What is a seminogram?
A seminogram, also called spermogram or semen analysis, is a diagnostic test to analyse the quality of semen. A semigram measures qualities such volume, liquefaction, viscosity, color and pH of the semen, and, on the other hand, the concentration, mobility, vitality, morphology and presence of epithelial cells or leukocytes of the spermatozoa.
What happens during a seminogram?
The patient must collect a sample of semen in a sterile bottle after having urinated and washed their hands and genitals. It is important to obtain the total sample of the ejaculate, as otherwise the analysis will not be representative and will not be considered valid. Once the sample is collected, it must be delivered to the clinic for analysis.
If the sample is taken at home, it must delivered to the clinic within an hour. During transport, the temperature of the sample must fall below 5ºC.
Why is a seminogram performed?
A seminogram is used to diagnose male infertility and determine what type of infertility is present. This can help the medical team assess the chances of a successful pregnancy and the best course of treatment.

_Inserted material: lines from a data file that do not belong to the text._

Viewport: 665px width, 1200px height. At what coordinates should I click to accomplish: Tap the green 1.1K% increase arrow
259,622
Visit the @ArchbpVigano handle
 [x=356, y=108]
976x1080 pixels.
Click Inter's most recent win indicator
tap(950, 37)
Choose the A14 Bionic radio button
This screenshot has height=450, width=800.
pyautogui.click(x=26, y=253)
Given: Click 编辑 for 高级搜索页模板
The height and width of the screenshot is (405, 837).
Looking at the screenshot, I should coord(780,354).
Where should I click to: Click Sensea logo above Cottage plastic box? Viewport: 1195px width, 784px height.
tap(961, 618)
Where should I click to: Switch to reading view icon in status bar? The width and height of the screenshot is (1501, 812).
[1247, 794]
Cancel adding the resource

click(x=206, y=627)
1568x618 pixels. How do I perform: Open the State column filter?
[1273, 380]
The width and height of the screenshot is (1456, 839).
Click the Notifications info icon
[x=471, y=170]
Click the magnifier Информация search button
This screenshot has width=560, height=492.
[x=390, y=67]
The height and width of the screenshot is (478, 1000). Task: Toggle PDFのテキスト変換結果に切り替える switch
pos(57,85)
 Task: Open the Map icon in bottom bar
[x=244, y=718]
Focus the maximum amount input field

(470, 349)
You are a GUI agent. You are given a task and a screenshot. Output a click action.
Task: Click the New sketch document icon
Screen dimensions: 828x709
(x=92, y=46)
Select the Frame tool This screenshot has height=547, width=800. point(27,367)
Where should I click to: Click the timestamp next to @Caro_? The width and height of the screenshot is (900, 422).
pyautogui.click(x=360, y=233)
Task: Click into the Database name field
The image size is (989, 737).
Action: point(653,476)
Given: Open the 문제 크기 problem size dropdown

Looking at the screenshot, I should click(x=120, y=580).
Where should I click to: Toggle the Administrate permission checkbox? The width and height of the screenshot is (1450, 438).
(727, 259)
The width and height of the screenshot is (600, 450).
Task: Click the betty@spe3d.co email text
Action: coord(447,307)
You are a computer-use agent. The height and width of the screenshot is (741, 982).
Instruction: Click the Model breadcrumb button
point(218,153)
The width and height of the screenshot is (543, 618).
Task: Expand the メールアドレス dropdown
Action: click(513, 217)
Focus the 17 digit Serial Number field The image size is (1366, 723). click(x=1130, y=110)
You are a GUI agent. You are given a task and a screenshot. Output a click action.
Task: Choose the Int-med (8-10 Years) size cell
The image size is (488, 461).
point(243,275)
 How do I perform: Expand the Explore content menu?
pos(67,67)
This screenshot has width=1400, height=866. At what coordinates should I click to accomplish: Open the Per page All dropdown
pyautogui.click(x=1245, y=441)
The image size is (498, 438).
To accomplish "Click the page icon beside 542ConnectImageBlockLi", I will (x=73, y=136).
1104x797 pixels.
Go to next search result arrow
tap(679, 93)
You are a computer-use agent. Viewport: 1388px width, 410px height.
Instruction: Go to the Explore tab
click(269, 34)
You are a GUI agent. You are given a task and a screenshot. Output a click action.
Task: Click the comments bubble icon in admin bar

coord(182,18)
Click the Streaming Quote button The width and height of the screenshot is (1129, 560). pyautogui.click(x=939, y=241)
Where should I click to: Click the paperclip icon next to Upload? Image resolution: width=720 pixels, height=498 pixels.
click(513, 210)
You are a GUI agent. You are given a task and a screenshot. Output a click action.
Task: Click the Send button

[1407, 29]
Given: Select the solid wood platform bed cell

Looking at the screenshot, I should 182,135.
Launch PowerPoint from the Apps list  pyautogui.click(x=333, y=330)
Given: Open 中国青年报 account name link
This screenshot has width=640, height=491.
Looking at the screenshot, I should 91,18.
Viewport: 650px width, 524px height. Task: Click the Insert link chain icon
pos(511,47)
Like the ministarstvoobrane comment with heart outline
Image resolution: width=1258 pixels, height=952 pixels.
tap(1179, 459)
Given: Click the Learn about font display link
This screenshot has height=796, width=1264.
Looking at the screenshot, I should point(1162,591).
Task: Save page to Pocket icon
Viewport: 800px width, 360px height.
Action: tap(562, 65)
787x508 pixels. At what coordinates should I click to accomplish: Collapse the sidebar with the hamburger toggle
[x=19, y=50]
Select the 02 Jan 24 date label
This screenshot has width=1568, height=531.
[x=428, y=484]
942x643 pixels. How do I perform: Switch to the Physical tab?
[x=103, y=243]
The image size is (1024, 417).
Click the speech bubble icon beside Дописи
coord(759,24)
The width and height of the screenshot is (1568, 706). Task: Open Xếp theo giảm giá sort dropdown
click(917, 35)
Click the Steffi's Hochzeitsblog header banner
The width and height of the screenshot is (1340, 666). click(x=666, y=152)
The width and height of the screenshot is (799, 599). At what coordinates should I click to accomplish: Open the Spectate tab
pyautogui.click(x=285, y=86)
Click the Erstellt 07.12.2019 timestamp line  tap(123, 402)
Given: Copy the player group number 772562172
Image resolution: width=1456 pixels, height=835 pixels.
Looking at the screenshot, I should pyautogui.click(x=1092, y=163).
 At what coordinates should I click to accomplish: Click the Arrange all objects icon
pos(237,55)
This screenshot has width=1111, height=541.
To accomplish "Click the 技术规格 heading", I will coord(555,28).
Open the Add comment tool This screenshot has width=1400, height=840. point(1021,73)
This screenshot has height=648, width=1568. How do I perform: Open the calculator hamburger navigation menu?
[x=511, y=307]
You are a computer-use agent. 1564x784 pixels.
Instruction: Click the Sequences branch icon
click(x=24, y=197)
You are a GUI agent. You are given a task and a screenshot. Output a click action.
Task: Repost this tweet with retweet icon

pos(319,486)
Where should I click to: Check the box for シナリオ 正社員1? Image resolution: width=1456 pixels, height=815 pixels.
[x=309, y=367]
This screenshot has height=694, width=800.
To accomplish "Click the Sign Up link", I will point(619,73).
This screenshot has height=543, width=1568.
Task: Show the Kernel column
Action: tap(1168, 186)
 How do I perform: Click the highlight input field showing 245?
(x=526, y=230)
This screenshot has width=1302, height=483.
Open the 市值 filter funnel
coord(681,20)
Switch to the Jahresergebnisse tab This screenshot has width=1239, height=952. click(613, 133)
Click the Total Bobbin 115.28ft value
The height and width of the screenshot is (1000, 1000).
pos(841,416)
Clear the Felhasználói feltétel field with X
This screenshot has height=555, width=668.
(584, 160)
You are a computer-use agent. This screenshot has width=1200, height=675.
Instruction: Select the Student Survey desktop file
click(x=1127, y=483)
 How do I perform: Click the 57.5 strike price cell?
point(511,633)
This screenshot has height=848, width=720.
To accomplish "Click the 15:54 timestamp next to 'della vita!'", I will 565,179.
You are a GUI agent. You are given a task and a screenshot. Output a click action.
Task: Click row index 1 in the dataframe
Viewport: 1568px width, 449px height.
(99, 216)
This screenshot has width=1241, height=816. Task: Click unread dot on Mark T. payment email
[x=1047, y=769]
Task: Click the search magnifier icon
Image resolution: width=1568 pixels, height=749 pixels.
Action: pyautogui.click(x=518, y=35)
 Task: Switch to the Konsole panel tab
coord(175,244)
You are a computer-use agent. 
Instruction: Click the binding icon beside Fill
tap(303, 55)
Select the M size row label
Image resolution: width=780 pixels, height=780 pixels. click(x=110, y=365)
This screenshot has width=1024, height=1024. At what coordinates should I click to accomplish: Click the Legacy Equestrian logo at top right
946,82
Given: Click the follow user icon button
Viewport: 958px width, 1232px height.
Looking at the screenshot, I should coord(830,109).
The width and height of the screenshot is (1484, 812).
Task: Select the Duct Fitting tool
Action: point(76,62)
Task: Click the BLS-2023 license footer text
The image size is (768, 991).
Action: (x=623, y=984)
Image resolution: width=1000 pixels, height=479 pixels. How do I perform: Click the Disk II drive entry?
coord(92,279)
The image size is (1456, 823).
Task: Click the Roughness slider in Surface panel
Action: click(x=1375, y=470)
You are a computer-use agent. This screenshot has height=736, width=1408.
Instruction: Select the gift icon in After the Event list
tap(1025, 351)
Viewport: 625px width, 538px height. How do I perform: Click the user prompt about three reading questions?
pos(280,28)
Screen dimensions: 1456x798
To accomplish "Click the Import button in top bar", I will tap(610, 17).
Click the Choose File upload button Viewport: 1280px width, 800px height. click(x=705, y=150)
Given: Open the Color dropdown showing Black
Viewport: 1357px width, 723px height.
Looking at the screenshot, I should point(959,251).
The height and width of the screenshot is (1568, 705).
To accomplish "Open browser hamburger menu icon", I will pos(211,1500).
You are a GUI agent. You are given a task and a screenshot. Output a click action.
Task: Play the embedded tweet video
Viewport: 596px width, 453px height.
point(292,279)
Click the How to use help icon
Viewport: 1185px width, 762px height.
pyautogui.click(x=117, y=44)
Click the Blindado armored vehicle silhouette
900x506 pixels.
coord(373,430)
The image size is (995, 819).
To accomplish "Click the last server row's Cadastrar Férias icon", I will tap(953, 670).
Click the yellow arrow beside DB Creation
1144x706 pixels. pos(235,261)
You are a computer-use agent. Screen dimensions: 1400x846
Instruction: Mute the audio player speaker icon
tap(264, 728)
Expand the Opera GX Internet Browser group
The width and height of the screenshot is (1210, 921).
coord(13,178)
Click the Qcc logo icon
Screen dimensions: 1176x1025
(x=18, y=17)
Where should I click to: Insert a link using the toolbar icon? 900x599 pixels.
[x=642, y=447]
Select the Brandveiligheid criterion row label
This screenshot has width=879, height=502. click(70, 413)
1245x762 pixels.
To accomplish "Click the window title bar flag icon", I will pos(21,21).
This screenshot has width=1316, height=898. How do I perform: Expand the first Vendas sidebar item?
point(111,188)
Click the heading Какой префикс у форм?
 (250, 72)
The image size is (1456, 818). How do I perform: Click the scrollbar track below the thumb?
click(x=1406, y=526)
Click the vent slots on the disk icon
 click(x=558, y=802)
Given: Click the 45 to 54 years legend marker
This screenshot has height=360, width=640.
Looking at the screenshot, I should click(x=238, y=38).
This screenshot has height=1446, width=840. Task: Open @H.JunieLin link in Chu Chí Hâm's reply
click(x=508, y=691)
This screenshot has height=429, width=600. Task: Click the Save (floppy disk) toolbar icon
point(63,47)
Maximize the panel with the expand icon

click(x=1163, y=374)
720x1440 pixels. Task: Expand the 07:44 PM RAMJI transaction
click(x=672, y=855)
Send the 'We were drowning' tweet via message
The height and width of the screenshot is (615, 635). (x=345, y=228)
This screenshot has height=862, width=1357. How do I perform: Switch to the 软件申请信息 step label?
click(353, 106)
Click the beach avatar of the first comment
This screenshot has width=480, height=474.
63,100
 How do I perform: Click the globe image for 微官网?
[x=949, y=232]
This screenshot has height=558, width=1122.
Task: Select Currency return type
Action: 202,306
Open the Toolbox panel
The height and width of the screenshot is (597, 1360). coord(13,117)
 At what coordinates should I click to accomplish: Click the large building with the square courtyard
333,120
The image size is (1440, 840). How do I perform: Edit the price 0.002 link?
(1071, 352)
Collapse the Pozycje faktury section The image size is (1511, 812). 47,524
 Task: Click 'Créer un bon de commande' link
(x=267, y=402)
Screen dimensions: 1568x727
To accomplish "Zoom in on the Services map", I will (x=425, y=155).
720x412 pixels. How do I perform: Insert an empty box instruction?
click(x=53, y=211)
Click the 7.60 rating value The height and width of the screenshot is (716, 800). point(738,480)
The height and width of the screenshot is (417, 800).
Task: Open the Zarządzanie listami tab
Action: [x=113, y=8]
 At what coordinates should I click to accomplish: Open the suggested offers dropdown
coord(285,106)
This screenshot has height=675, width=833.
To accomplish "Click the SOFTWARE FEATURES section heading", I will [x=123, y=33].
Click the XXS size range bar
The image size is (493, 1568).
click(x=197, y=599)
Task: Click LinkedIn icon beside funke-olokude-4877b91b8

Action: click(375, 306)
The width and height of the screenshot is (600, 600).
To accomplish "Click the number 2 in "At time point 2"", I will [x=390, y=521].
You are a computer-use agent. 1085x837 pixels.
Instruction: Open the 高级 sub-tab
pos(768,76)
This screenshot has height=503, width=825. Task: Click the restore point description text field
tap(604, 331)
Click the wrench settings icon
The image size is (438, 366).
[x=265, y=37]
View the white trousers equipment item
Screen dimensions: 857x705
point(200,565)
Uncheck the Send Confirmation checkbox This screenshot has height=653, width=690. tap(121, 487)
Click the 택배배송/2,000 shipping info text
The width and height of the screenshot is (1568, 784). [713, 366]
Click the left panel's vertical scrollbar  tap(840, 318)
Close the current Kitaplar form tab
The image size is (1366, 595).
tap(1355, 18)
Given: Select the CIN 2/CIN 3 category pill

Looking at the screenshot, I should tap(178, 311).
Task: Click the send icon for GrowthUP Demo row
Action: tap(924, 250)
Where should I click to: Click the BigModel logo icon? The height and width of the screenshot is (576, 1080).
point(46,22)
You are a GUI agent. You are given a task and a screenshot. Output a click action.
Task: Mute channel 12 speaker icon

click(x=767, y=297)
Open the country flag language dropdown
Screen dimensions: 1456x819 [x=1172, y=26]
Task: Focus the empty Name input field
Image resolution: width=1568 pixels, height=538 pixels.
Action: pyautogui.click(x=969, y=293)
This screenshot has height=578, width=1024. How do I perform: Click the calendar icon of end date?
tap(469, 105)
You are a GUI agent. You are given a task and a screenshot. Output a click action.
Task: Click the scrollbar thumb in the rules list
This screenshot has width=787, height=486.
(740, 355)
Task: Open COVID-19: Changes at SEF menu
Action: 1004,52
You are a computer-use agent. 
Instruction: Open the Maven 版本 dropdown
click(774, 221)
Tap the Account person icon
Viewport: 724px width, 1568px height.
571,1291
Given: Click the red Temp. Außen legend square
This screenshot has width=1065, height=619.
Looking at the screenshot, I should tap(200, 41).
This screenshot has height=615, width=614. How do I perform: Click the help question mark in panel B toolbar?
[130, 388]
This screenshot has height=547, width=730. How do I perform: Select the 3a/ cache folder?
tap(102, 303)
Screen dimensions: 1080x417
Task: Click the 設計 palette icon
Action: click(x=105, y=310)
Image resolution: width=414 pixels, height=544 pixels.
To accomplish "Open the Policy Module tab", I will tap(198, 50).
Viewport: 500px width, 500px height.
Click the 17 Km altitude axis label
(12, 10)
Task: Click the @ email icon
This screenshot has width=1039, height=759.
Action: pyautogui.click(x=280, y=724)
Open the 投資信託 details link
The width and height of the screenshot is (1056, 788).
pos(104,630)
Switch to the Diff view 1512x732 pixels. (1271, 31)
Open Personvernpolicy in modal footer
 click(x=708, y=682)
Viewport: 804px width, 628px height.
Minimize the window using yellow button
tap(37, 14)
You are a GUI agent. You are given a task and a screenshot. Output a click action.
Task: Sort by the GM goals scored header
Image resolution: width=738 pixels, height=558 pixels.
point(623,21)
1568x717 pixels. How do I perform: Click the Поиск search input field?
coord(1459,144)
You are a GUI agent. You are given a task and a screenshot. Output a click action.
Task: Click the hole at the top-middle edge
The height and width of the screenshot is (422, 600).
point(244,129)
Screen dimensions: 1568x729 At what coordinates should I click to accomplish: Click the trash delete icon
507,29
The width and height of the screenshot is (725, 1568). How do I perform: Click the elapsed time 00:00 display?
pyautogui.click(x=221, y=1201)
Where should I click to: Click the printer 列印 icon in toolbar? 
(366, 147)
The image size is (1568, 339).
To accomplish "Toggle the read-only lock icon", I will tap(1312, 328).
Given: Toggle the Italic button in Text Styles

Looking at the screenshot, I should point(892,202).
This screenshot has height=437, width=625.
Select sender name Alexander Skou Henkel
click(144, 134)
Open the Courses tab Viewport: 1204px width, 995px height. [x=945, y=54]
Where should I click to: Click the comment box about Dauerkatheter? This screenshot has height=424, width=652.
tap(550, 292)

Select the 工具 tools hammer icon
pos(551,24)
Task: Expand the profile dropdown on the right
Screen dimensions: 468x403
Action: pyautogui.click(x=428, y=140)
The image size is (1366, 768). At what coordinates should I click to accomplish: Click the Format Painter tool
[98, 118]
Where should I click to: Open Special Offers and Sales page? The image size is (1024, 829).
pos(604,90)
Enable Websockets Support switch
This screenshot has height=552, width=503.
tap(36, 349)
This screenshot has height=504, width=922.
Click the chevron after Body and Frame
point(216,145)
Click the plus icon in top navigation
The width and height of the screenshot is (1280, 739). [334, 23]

Preparing for the seminogram
To prepare for the seminogram, it is important that:
- you do not ejaculate for 4-5 days before the sample is taken
- no ointments are applied during the eight hours prior to collection of semen
What could abnormal results mean?
The main problems that can be diagnosed in a seminogram and that lead to infertility are:
- oligospermia - low sperm count
- azoospermia - absence of sperm
- asthenozoospermia - problems of sperm mobility
- teratozoospermia - problems with the shape of the sperm morphology
- hypospermia - low seminal volume
After diagnosis you will have a consultant with your doctor about the best treatment options moving forward. This could include the standard treatment of in vitro fertilisation or a more specialised treatment such as ICSI or IMSI.